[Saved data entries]
★ ★ ★

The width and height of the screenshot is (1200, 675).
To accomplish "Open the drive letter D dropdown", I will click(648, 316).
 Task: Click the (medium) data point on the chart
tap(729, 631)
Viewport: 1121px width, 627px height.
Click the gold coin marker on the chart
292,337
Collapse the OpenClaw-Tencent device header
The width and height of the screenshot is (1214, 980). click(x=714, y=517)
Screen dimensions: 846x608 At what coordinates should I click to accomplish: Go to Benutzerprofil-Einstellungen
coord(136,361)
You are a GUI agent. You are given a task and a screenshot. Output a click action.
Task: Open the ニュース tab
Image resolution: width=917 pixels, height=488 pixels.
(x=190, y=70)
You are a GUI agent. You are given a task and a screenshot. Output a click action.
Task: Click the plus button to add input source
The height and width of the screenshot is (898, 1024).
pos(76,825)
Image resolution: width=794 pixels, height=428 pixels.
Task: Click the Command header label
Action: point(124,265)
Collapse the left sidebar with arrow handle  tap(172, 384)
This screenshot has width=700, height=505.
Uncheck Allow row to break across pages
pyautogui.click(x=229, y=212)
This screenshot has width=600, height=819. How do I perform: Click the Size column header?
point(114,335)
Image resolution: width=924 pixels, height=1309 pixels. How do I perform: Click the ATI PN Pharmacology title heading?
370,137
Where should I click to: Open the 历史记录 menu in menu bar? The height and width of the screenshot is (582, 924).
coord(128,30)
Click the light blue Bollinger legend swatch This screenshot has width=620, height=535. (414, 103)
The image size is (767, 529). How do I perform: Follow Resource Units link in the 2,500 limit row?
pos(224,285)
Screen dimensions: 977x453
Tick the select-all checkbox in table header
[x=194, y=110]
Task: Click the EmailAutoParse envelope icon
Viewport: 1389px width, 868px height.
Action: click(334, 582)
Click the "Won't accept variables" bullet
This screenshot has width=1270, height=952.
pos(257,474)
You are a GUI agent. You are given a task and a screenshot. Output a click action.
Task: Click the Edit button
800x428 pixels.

★ ★ ★

Only the lines above from the line containing "The image size" through the line containing "Task: Click the Edit button" should be retyped, exactly and with both ends included.

The image size is (767, 529). How do I perform: Follow Resource Units link in the 2,500 limit row?
pos(224,285)
Screen dimensions: 977x453
Tick the select-all checkbox in table header
[x=194, y=110]
Task: Click the EmailAutoParse envelope icon
Viewport: 1389px width, 868px height.
Action: click(334, 582)
Click the "Won't accept variables" bullet
This screenshot has width=1270, height=952.
pos(257,474)
You are a GUI agent. You are given a task and a screenshot. Output a click action.
Task: Click the Edit button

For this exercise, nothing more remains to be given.